• _Goal of the exercise_:
Decide whether each statement below agrees with the passage on prison labor and profit, answering yes or no and quoting the words of the passage that decide it. (a) Alexis de Tocqueville opposed the use of the lash. (b) At Winn's "inmate court," an inmate receives an extra thirty days for sweeping the rec area during an unauthorized time. (c) Skeptics warned about the conflict between profit and incarceration as early as the 1820s.

::: Article :::

Even before the Civil War, the trend of using inmates for forced labor had begun. This was a sea change from the previous practice of short-term jail and public punishment, especially once states saw the opportunity for profit. While outside observers like Alexis de Tocqueville sanctioned the harsh punishments that accompanied long-term incarceration because “it effects the immediate submission of the delinquent” (60), even he had the foresight to predict the problems of privatization. Private contractors, he argued, would seek to profit only themselves at the expense of those in their charge, an ironic bit of empathy from one who approved the use of the lash.
“For taking a broom out of a closet at the wrong time, this inmate will stay in prison an extra thirty days, for which CCA will be paid more than $1,000.”
At Winn’s “inmate court,” a haphazard judicial proceeding without any real legal standing, an inmate is sentenced to an extra thirty days for sweeping the rec area during an unauthorized time. This outcome is reached despite his claim that a CO approved it. The arbitrary punishment carries a strong implication: The “judge” understands the importance of profit and takes unfair advantage of a simple misunderstanding to generate a little extra cash.
“‘The community should never derive benefit from crimes,’ one correspondent said during a debate over the penitentiary in North Carolina, ‘because that makes it directly interested in their continuance and increase.’”
As penitentiaries expanded in the North and more gradually in the South, arguments and counterarguments echoed in state houses and the news media. While some Southerners balked at the penitentiary’s egalitarianism, fearful of white prisoners being forced into hard labor alongside Black prisoners, others doubted the profit motive. As far back as the 1820s, skeptics sounded the alarm over the obvious conflict of interest between profit and incarceration, an alarm that has not been heeded 200 years later.
“‘If a profit of several thousand dollars can be made on the labor of twenty slaves,’ posited the Telegraph and Texas Register, ‘why may not a similar profit be made on the labor of twenty convicts?’”

::: Items :::

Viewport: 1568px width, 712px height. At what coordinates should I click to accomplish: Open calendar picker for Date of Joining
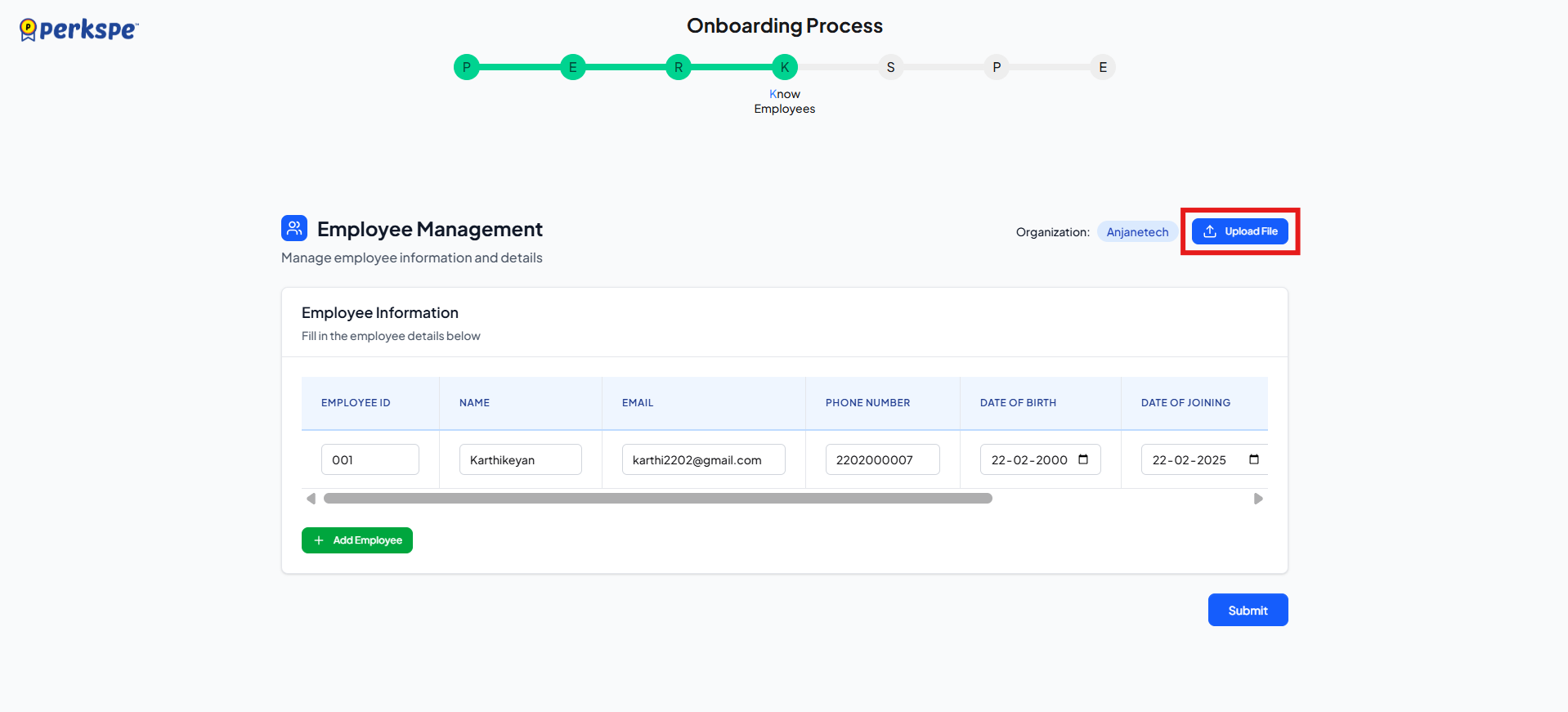[x=1253, y=459]
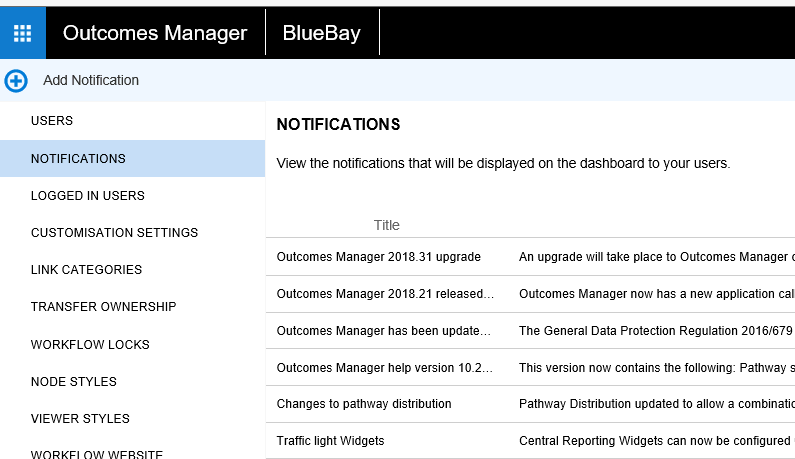This screenshot has width=795, height=459.
Task: Open the app launcher grid icon
Action: tap(22, 33)

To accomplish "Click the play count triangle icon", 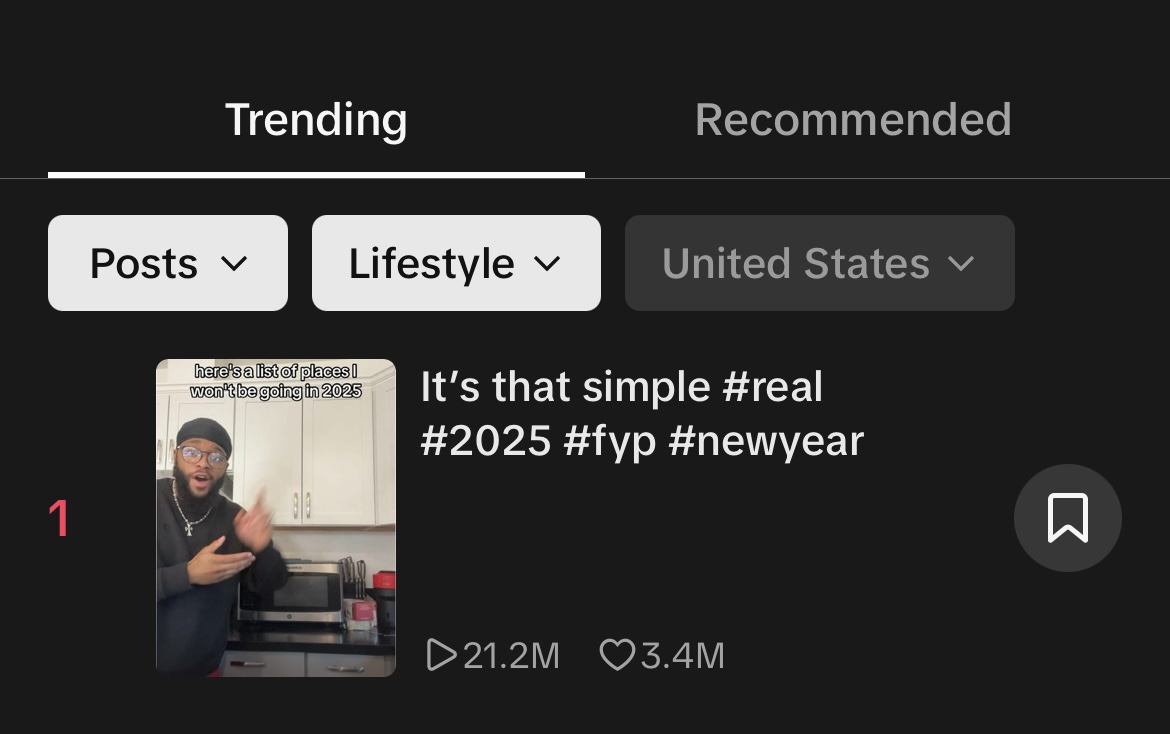I will (x=440, y=655).
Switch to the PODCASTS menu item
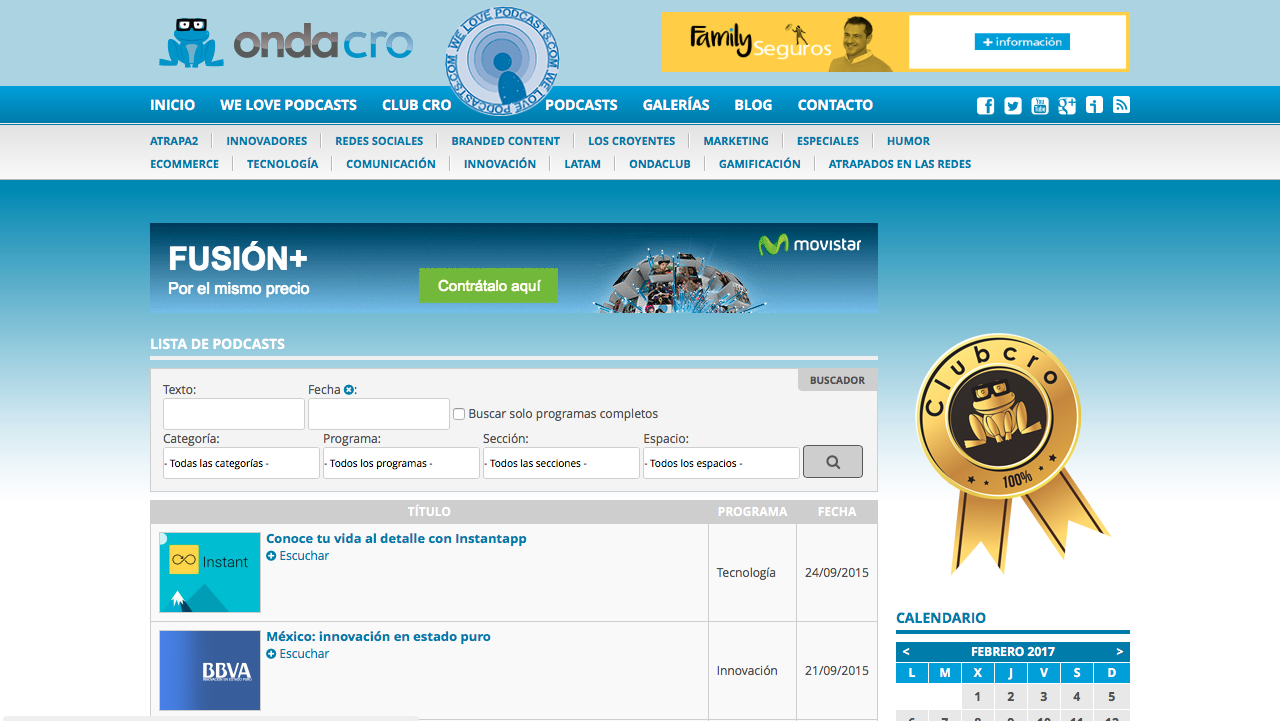 pos(583,105)
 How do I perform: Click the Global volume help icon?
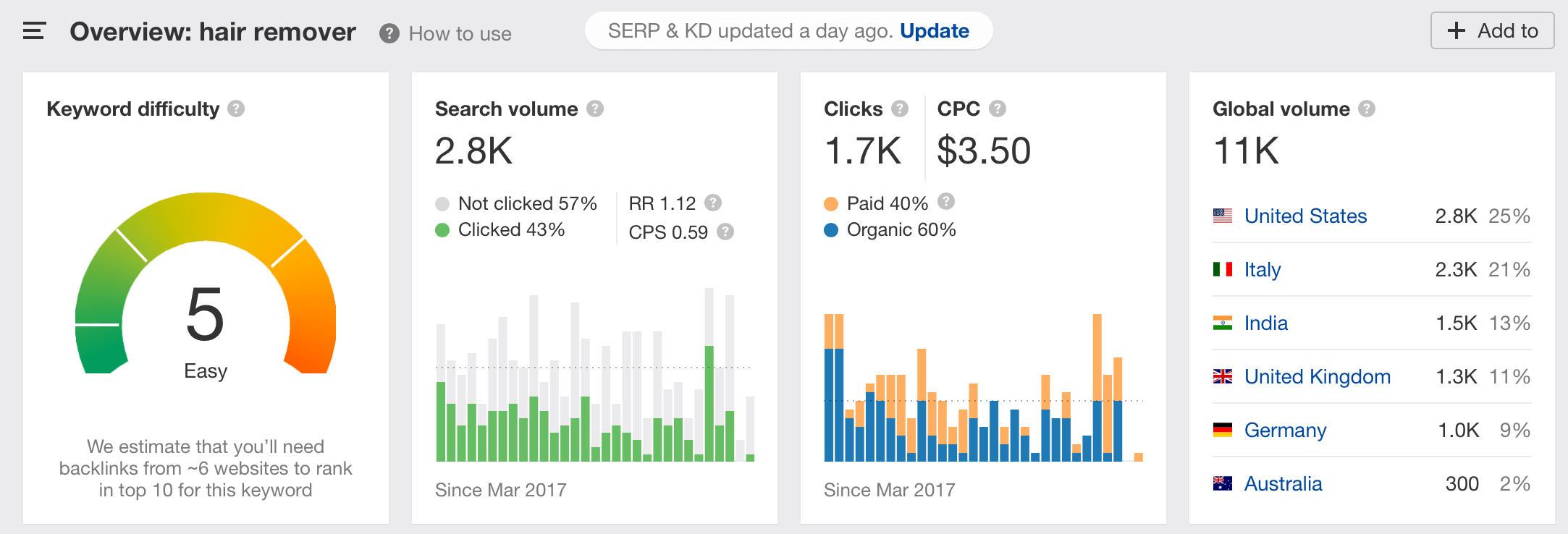tap(1367, 109)

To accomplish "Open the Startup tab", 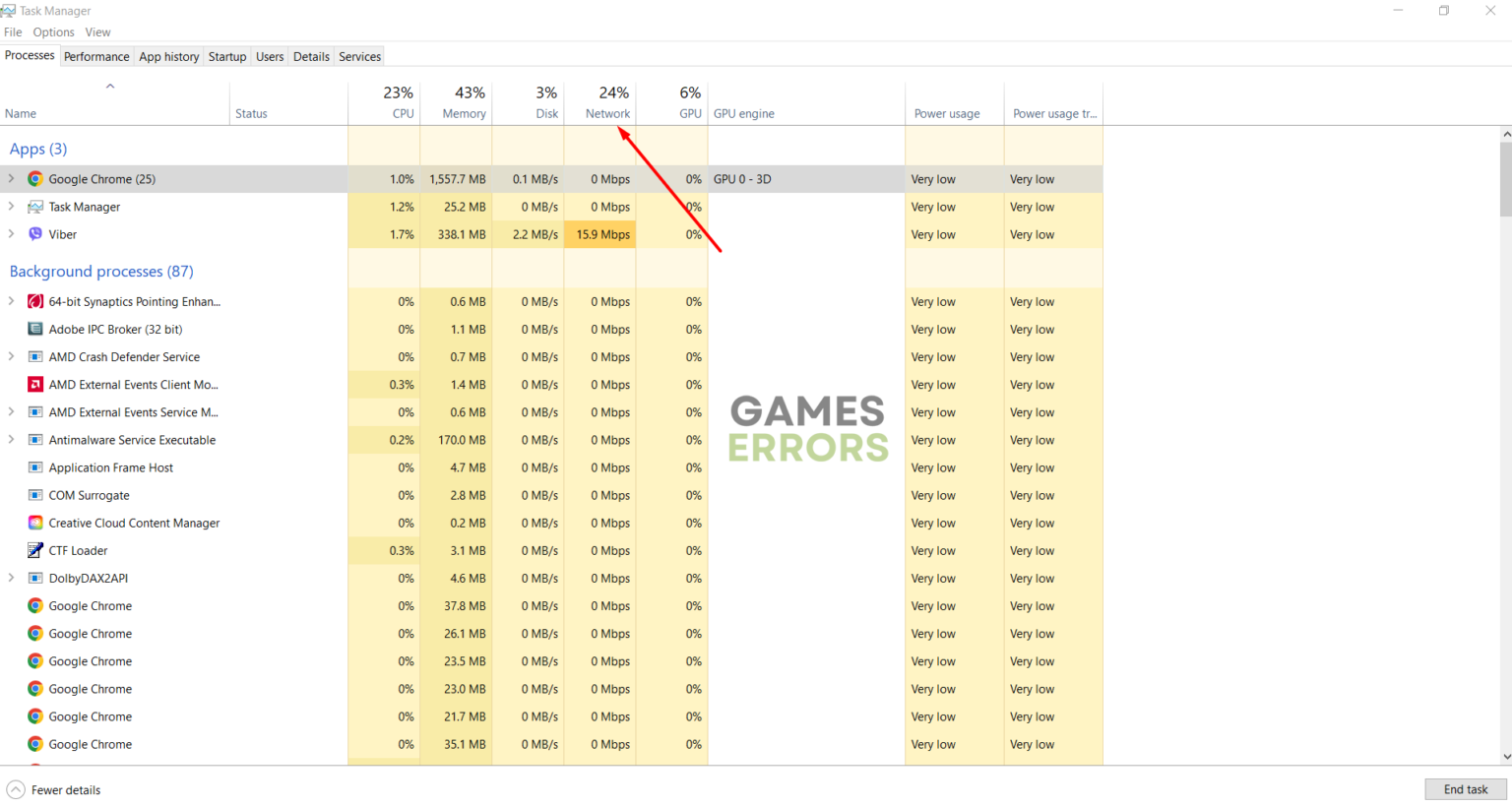I will [226, 56].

:::

• _Result of this exercise_:
(a) No: "an ironic bit of empathy from one who approved the use of the lash"
(b) Yes: "an inmate is sentenced to an extra thirty days for sweeping the rec area during an unauthorized time"
(c) Yes: "As far back as the 1820s, skeptics sounded the alarm over the obvious conflict of interest between profit and incarceration"